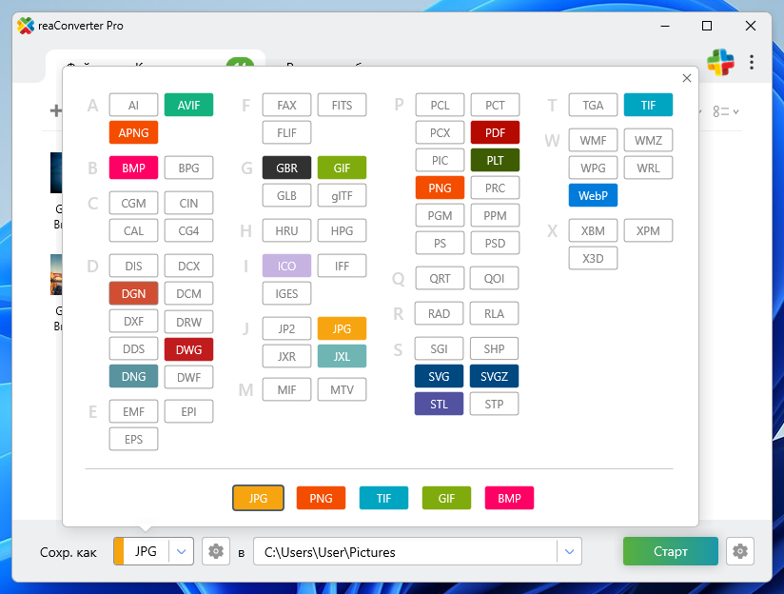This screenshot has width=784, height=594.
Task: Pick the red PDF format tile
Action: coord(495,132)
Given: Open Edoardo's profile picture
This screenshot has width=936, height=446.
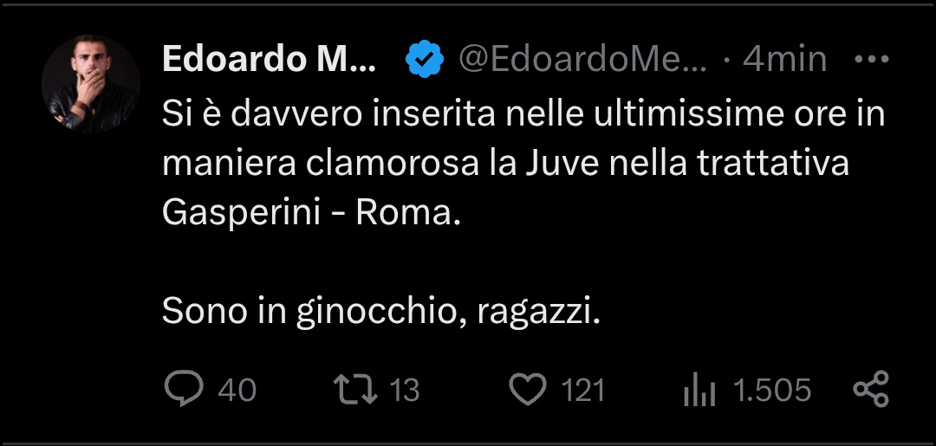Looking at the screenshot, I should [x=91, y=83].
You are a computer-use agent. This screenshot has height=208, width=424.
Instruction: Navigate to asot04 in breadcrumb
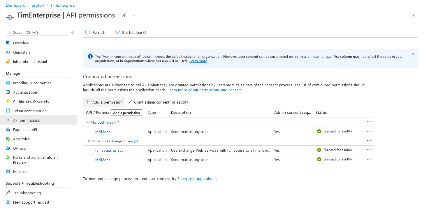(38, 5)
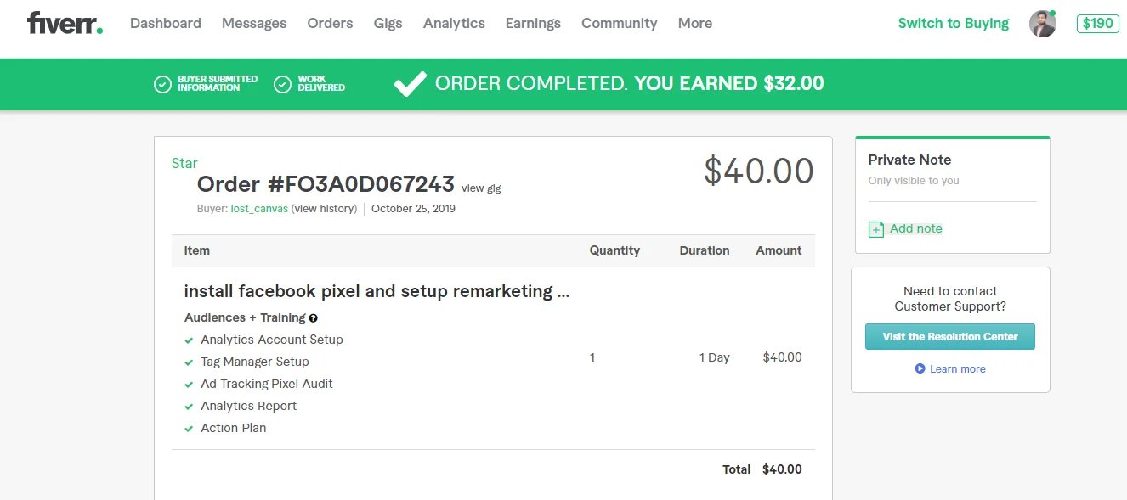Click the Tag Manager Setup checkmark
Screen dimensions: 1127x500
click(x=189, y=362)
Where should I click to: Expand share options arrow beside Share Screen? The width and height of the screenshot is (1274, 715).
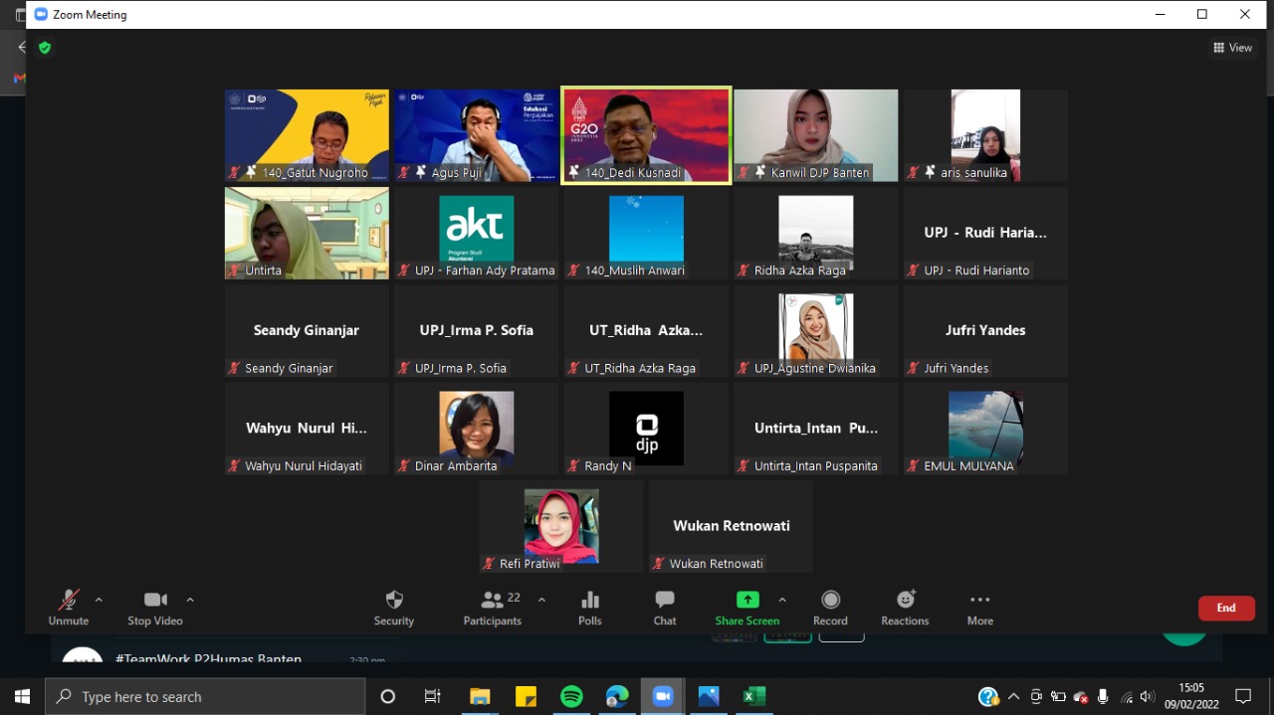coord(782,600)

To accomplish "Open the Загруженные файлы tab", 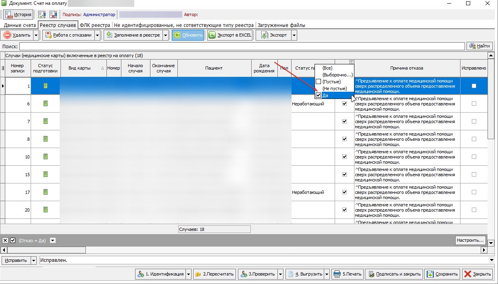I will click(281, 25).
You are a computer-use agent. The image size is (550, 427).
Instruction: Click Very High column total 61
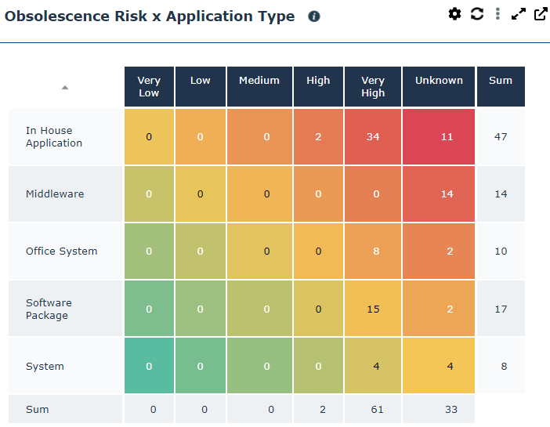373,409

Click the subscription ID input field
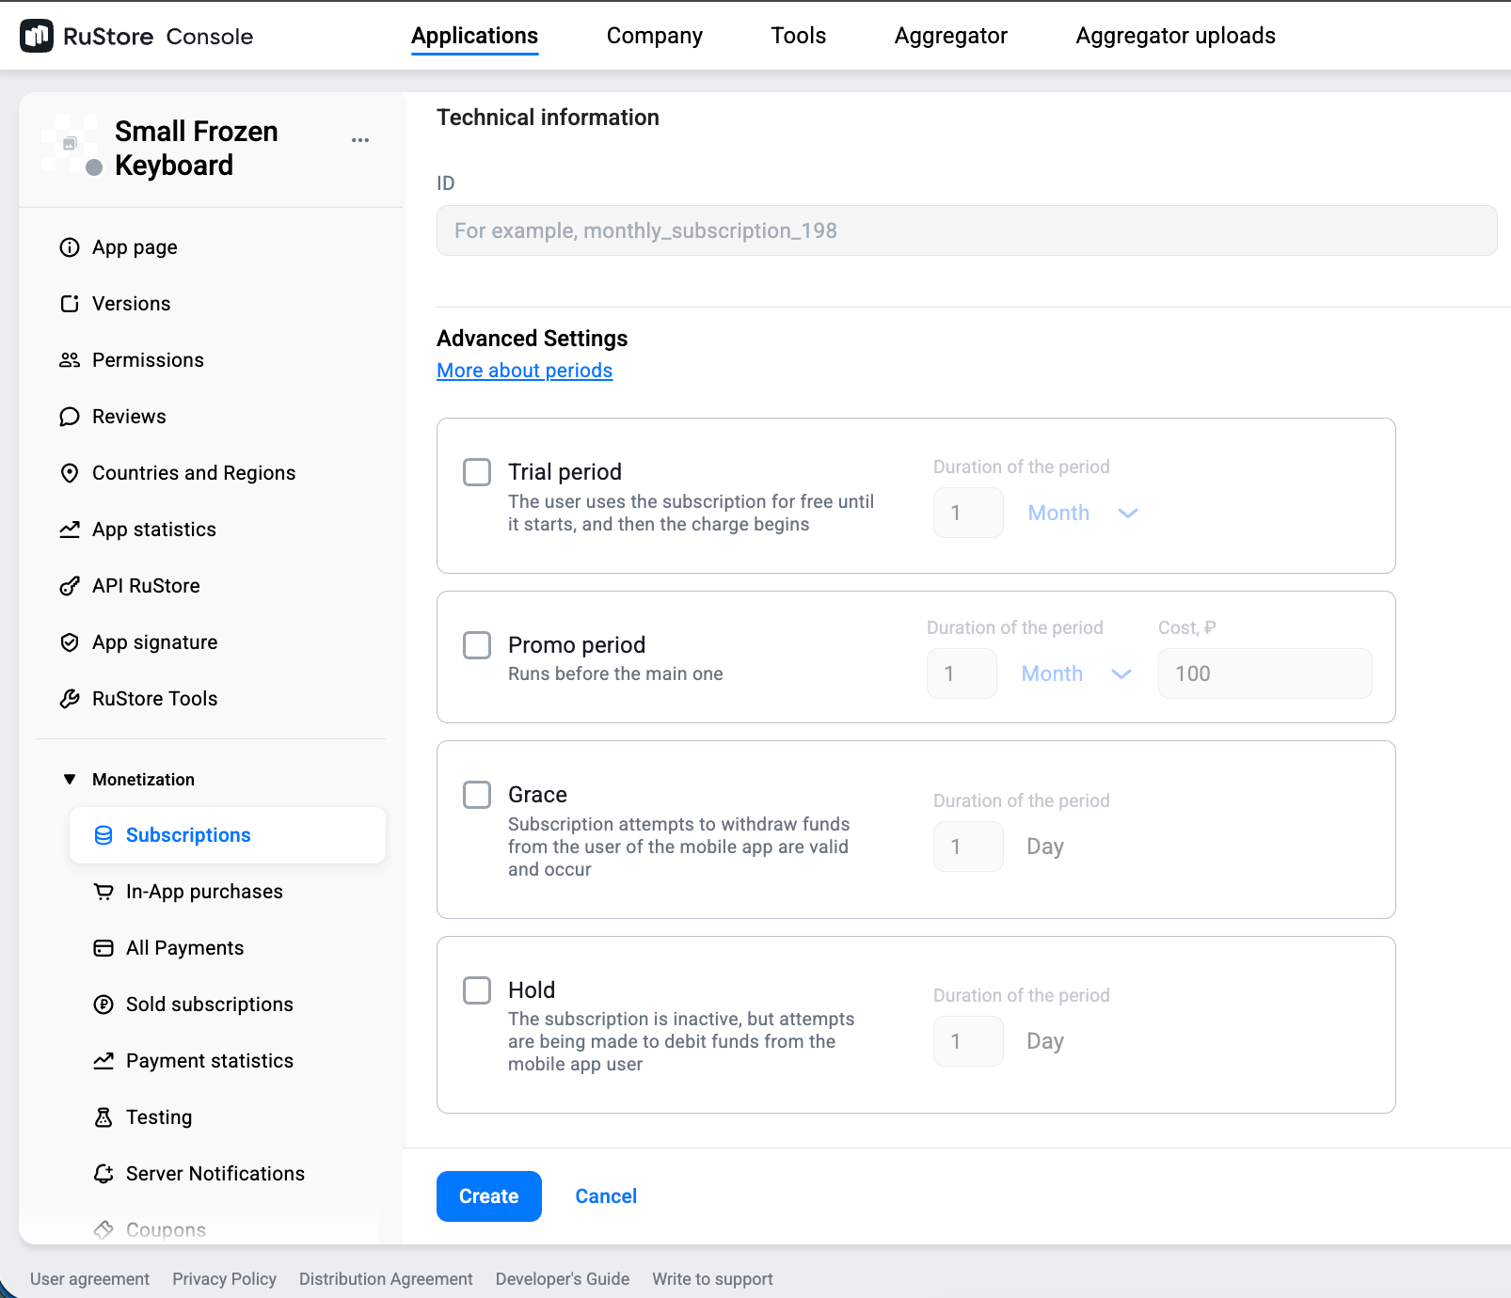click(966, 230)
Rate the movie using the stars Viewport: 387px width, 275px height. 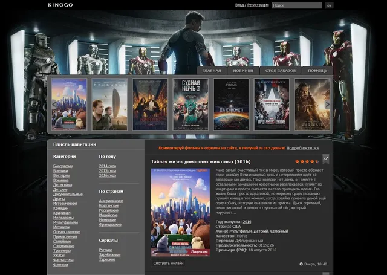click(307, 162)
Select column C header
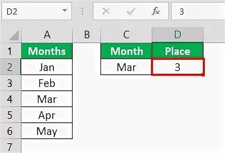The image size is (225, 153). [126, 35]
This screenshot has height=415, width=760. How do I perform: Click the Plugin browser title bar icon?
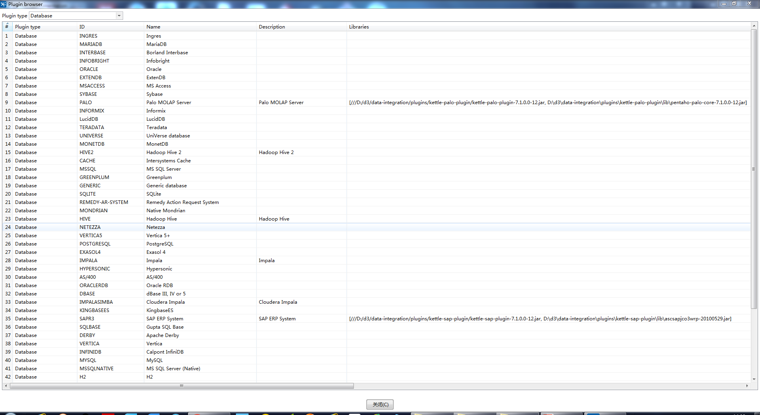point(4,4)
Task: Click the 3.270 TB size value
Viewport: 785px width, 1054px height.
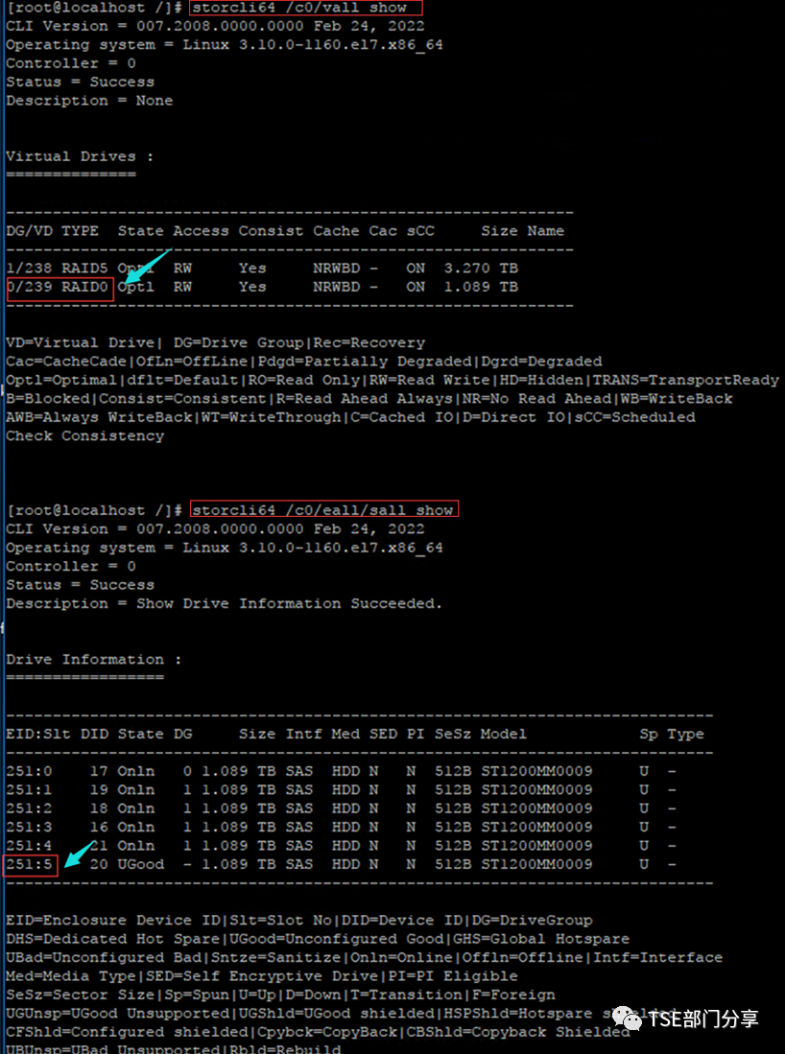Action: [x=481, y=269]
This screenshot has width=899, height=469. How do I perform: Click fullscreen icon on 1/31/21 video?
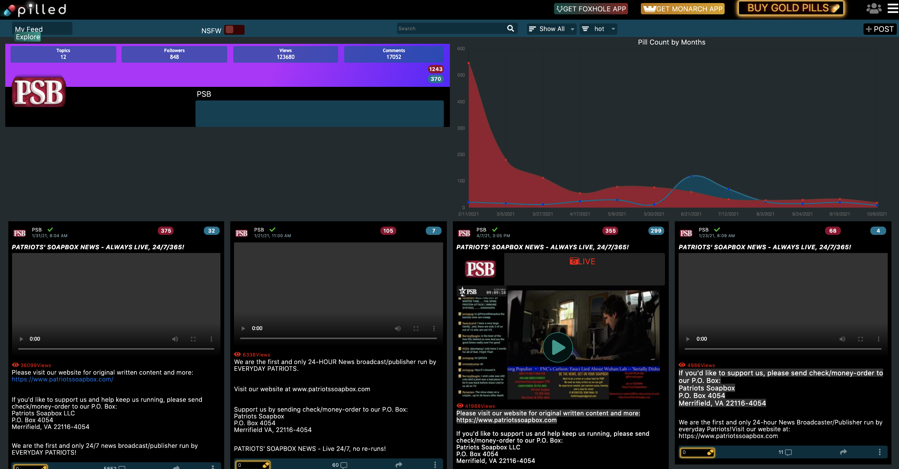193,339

* **Instructions to follow**: Switch "Plugin" to "Extension" in the items from the line with "Select column C header" up to and including the last line of the items, and give those lines again with everything else unchanged. Leave the pictures out of your answer.

* **Finished task**:
Select column C header
The image size is (225, 153). [126, 35]
This screenshot has height=415, width=760. How do I perform: Click the Extension browser title bar icon?
point(4,4)
Task: Click the 3.270 TB size value
Viewport: 785px width, 1054px height.
Action: [x=481, y=269]
This screenshot has width=899, height=469. How do I perform: Click fullscreen icon on 1/31/21 video?
193,339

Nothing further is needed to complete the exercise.